Steve Langasek <vorlon@debian.org> writes:

> On Fri, Feb 24, 2012 at 10:55:46PM +0100, Thomas Hood wrote:
>> On Fri, Feb 24, 2012 at 20:17, Steve Langasek <vorlon@debian.org> wrote:
>> > On Thu, Feb 23, 2012 at 11:58:08AM +0100, Goswin von Brederlow wrote:
>
>> >> Upstart also does not support Should-Start which makes it impossible to
>> >> provide corect init scripts for a number of services. For example autofs
>> >> will not work if it uses nis because nis is not started before
>> >> autofs.
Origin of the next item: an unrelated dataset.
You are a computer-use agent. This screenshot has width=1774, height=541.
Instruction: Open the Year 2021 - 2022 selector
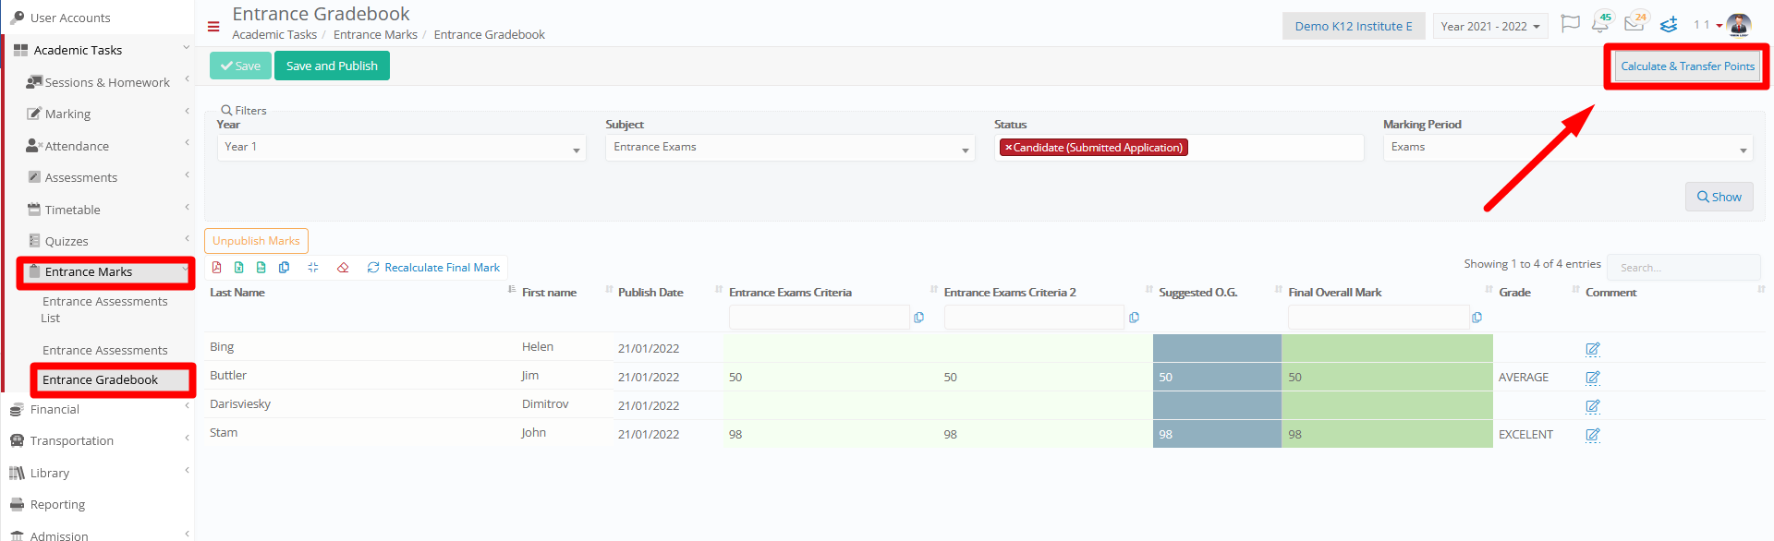pos(1490,26)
Due to the lack of Should-Start the only way to get nis to start
>> >> before autofs would require autofs to depends on nis.
>
>> > The way to express this in upstart is to declare nis 'start on starting
>> > autofs or runlevel [2345]'.  The relationship is written in the opposite
>> > direction compared with LSB init scripts, but is no less flexible.
>
>> This will, however, start nis in parallel with autofs, whereas what is
>> probably wanted is that nis be up and running before autofs is
>> started.
>
> Well, I fudged a little here.  You're right that, as written above, nis is
> not guaranteed to start before autofs.  Due to a (well-understood and
> recognized) limitation of upstart's current event handling, if the
> 'runlevel' event is seen before 'starting autofs', the subsequent 'starting
> autofs' event will *not* block waiting for nis to be started, and so the
> startup will happen in parallel.

Which is the problem. Half the time on boot autofs fails to get the maps
from NIS.

> This can be worked around by having two separate jobs for nis, one which is
> 'start on starting autofs (or starting $other_service_that_wants_nis)' and
> calls 'exec start wait-for-state WAIT_FOR=nis WAITER="$UPSTART_EVENTS"', and
> the other which is 'start on runlevel [2345]' and handles starting nis
> itself.
>
> This is what I meant by: 
>
>   There are some other behavior quirks to upstart that often result in some
>   extra shell scripting in cases like this, which is certainly not optimal
>
> I hope to see this addressed in a future upstream release of upstart.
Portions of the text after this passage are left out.